Wrap LLM calls in spans to capture telemetry:
from moxn import MoxnClient
from moxn.types.content import Provider
from anthropic import Anthropic

async with MoxnClient() as client:
    session = await client.create_prompt_session(
        prompt_id="...",
        session_data=your_input
    )

    # Create a span for this LLM call
    async with client.span(session) as span:
        anthropic = Anthropic()
        response = anthropic.messages.create(
            **session.to_anthropic_invocation()
        )

        # Log the event within the span
        await client.log_telemetry_event_from_response(
            session, response, Provider.ANTHROPIC
        )

Span Parameters

Basic Parameters

async with client.span(
    session,
    name="analyze_query",     # Custom span name (defaults to prompt name)
    metadata={"key": "value"} # Searchable attributes
) as span:
    ...

Full Signature

async with client.span(
    prompt_session: PromptSession,
    name: str | None = None,
    metadata: dict[str, Any] | None = None,
    *,
    parent_context: SpanContext | None = None,  # For async patterns
    trace_context: TraceContext | None = None   # For distributed tracing
) as span:
    ...

Span Properties

Access span information within the context:
async with client.span(
    session,
    metadata={
        "user_id": "user_123",
        "query_type": "product_question"
    }
) as span:
    span.span_id          # str - unique span identifier
    span.context.trace_id # str - trace identifier
    span.name             # str - span name
    span.parent_span_id   # str | None - parent span (if nested)
    span.start_time       # datetime
    span.attributes       # dict - custom attributes (from metadata)

Parent-Child Spans

Create hierarchical traces for complex workflows:
async with client.span(session, name="handle_request") as root_span:
    # First child span
    async with client.span(session, name="classify_query") as classify_span:
        classification = await classify(query)
        await client.log_telemetry_event_from_response(...)

    # Second child span
    async with client.span(session, name="generate_response") as response_span:
        response = await generate(query, classification)
        await client.log_telemetry_event_from_response(...)
This creates a trace hierarchy:
  • handle_request (root)
    • classify_query (child)
    • generate_response (child)

Parallel Spans

For concurrent operations, pass parent context explicitly:
import asyncio

async with client.span(session, name="parallel_analysis") as root_span:
    # Extract parent context for parallel tasks
    root_context = root_span.context

    async def analyze_sentiment():
        async with client.span(
            session,
            name="sentiment_analysis",
            parent_context=root_context  # Explicit parent
        ) as span:
            response = await call_llm_for_sentiment()
            await client.log_telemetry_event_from_response(...)
            return response

    async def analyze_entities():
        async with client.span(
            session,
            name="entity_extraction",
            parent_context=root_context  # Same parent
        ) as span:
            response = await call_llm_for_entities()
            await client.log_telemetry_event_from_response(...)
            return response

    # Run in parallel
    sentiment, entities = await asyncio.gather(
        analyze_sentiment(),
        analyze_entities()
    )
Result:
  • parallel_analysis (root)
    • sentiment_analysis (parallel child)
    • entity_extraction (parallel child)

Distributed Tracing

Propagate traces across services using carriers:

Extract Context

async with client.span(session, name="api_handler") as span:
    # Extract context for propagation
    carrier = client.extract_context()

    if carrier:
        # Send to another service via queue, HTTP, etc.
        await queue.put({
            "carrier": carrier.model_dump(mode="json"),
            "payload": data
        })

Resume from Carrier

In another service or worker:
from moxn.types.telemetry import MoxnTraceCarrier

# Receive the carrier
message = await queue.get()
carrier = MoxnTraceCarrier.model_validate(message["carrier"])
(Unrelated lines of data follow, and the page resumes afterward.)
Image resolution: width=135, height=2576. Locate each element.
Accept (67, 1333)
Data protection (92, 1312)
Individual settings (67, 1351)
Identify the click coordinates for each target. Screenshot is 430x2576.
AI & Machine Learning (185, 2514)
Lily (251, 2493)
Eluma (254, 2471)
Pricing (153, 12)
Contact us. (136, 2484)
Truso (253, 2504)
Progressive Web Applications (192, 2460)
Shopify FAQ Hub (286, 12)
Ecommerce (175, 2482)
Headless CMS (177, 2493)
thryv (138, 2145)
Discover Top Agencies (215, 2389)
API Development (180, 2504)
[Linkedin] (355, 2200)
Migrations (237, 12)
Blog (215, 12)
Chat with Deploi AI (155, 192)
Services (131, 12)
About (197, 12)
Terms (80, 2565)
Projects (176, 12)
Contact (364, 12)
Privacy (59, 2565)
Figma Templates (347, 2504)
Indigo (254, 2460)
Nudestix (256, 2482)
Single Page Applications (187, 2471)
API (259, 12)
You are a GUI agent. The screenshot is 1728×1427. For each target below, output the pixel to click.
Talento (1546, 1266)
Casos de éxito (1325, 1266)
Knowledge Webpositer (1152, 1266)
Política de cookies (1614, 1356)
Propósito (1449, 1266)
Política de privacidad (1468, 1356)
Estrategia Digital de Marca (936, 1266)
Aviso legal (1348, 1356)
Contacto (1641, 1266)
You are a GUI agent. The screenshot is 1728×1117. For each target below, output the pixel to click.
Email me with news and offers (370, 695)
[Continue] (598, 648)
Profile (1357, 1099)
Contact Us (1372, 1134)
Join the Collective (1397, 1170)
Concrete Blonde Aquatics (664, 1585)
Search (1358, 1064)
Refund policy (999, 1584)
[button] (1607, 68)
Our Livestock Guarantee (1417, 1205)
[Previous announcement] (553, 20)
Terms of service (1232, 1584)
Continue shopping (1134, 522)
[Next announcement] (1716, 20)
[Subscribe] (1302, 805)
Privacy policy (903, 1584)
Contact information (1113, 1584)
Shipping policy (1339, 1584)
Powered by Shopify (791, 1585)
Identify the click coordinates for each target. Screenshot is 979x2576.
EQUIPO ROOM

# Create a span that continues the trace
async with client.span_from_carrier(
    carrier,
    name="process_async_task"
) as span:
    # Process the work
    result = await process(message["payload"])
    await client.log_telemetry_event(...)

Carrier Contents

carrier = client.extract_context()

carrier.trace_id      # str - W3C trace ID
carrier.span_id       # str - Parent span ID
carrier.prompt_id     # UUID - Source prompt
carrier.prompt_name   # str
carrier.task_id       # UUID
carrier.commit_id     # UUID | None
carrier.branch_id     # UUID | None

W3C Trace Context

Moxn spans are W3C Trace Context compatible:
# Extract W3C headers for HTTP propagation
async with client.span(session) as span:
    headers = {
        "traceparent": f"00-{span.context.trace_id}-{span.span_id}-01"
    }
    await http_client.post(url, headers=headers, json=data)

Incoming HTTP Requests

Resume traces from incoming HTTP:
from moxn.types.telemetry import TraceContext

# Parse incoming traceparent header
traceparent = request.headers.get("traceparent")
if traceparent:
    parts = traceparent.split("-")
    trace_context = TraceContext(
        trace_id=parts[1],
        span_id=parts[2]
    )

    async with client.span(
        session,
        trace_context=trace_context  # Continue existing trace
    ) as span:
        ...

Adding Metadata

Add searchable metadata to spans by passing it in the metadata parameter at span creation:
async with client.span(
    session,
    metadata={
        "customer_id": "cust_123",
        "request_id": "req_456",
        "environment": "production",
        "query_type": "product_question",
        "document_count": len(documents)
    }
) as span:
    response = await call_llm()
    # Metadata is captured with all telemetry events in this span
This is the preferred pattern—define all known metadata upfront when creating the span context.

Span Events

Within a span, you can log multiple events:
async with client.span(session, name="multi_step_workflow") as span:
    # First LLM call
    response1 = await call_llm_1()
    await client.log_telemetry_event_from_response(
        session, response1, Provider.ANTHROPIC
    )

    # Process result
    processed = process(response1)

    # Second LLM call
    response2 = await call_llm_2(processed)
    await client.log_telemetry_event_from_response(
        session, response2, Provider.ANTHROPIC
    )
Both events are associated with the same span.

Error Handling

Spans capture errors automatically. Exceptions are recorded on the span when raised:
async with client.span(
    session,
    metadata={"operation": "llm_call"}
) as span:
    try:
        response = await call_llm()
        await client.log_telemetry_event_from_response(...)
    except Exception as e:
        # The span automatically records exception details
        # (error.type and error.message are captured)
        raise

Flushing Telemetry

Ensure all telemetry is sent before shutdown:
async with MoxnClient() as client:
    # Your code...

    # Explicit flush with timeout (optional)
    await client.flush(timeout=5.0)

# Context manager automatically flushes on exit
For serverless or short-lived processes:
async def lambda_handler(event, context):
    async with MoxnClient() as client:
        session = await client.create_prompt_session(...)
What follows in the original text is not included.